Re: caps in elf headers: use the sticky bit!

Albert D. Cahalan (acahalan@cs.uml.edu)
Sat, 17 Apr 1999 20:15:22 -0400 (EDT)


Theodore Y. Ts'o writes:
>> From: Pavel Machek <pavel@bug.ucw.cz>

>> It is not a showstopper. Your capabilities do NOT prevent you from
>> trojan horses. If you run program with uid=0, it does not need any
>> special privileges to screw you up. [Hint: who is owner of /etc/passwd?]
>
> Then don't run programs setuid root!

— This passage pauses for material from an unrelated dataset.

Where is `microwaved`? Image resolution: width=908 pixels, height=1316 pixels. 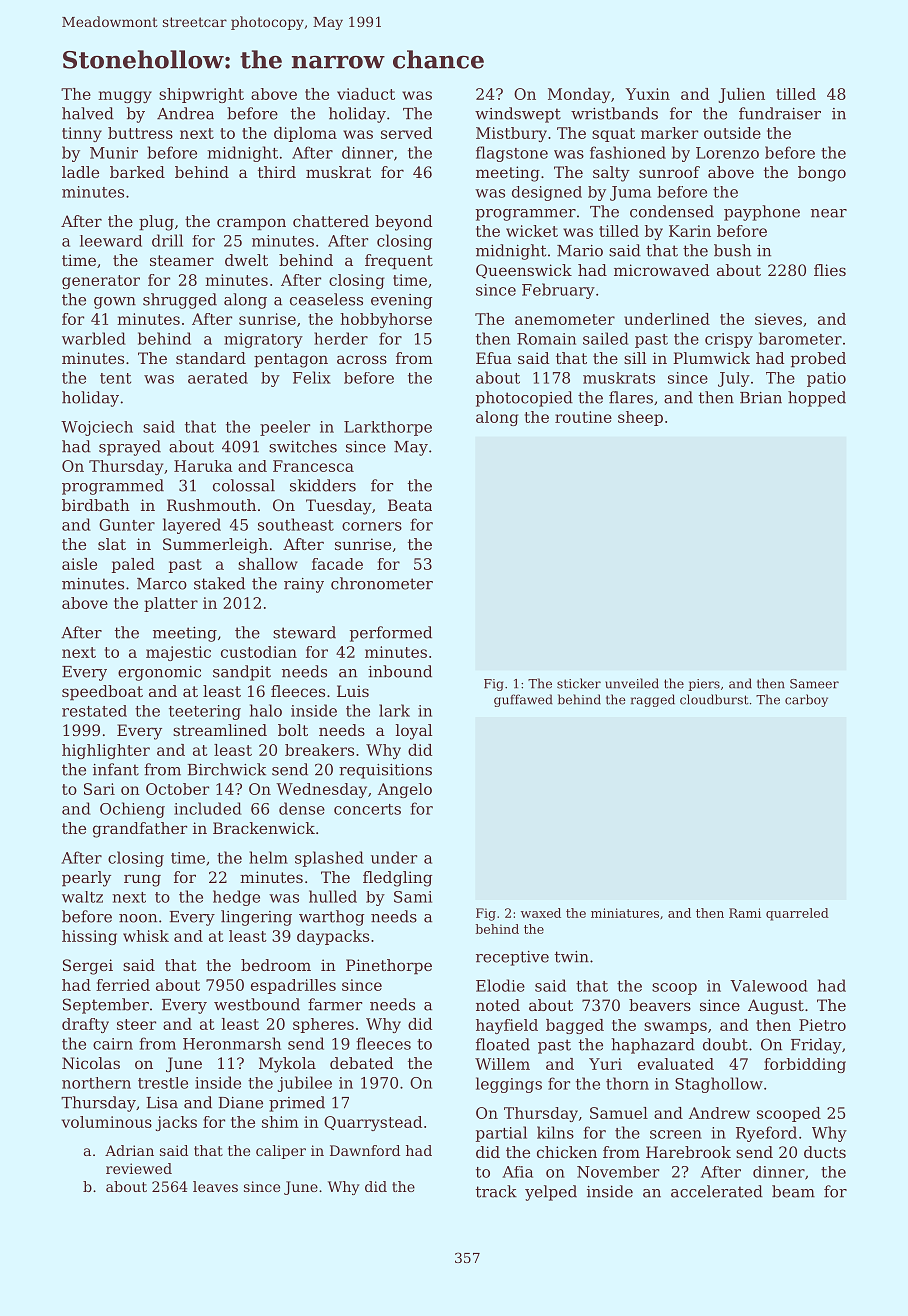 microwaved is located at coordinates (662, 270).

This is why using setuid root as
> the method for marking that a file has capabilities is a complete
> non-starter, as we have discussed before.

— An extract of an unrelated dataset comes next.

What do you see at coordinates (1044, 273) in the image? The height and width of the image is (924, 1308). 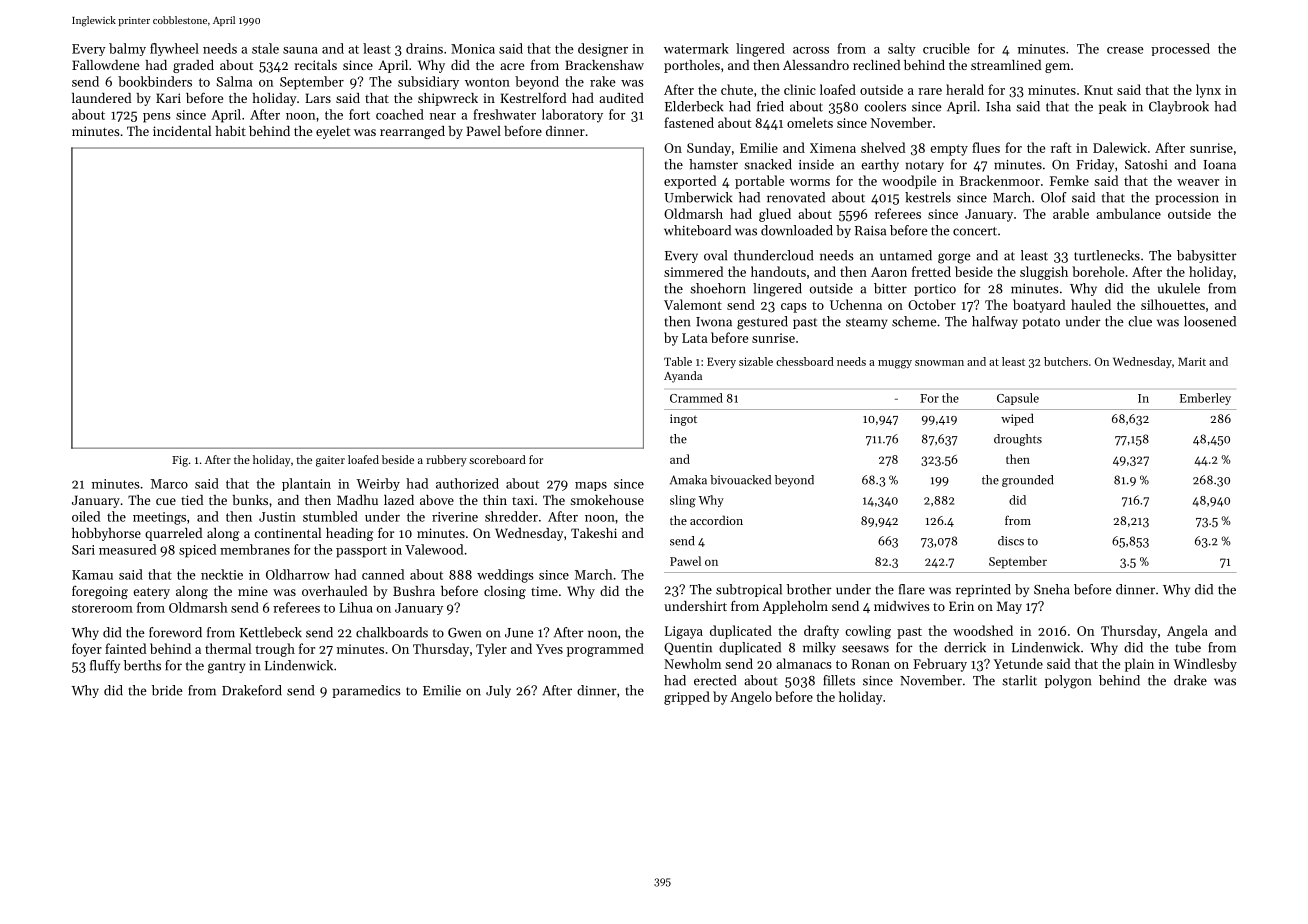 I see `sluggish` at bounding box center [1044, 273].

Clearly you have missed a large chunk of the discussion.

The file gets marked setuid-root, but only runs setuid-root as an option.
The setuid-root setting is only required to indicate trust.

magic kernel effect
----- ------ --------------------------
ELF old setuid-root
ELF new as specified in the header
FLE old will not run
FLE new as specified in the header

If there is a real need to let enhanced executables run without privileges
on an obsolete kernel, there might be an ext2 flag solution for local files.
One could also _optionally_ trust the sticky bit on a read-only NFS mount.

Please read http://www.cs.uml.edu/~acahalan/linux/cap.txt if you haven't
already. I'd like to have some comments on the proposal.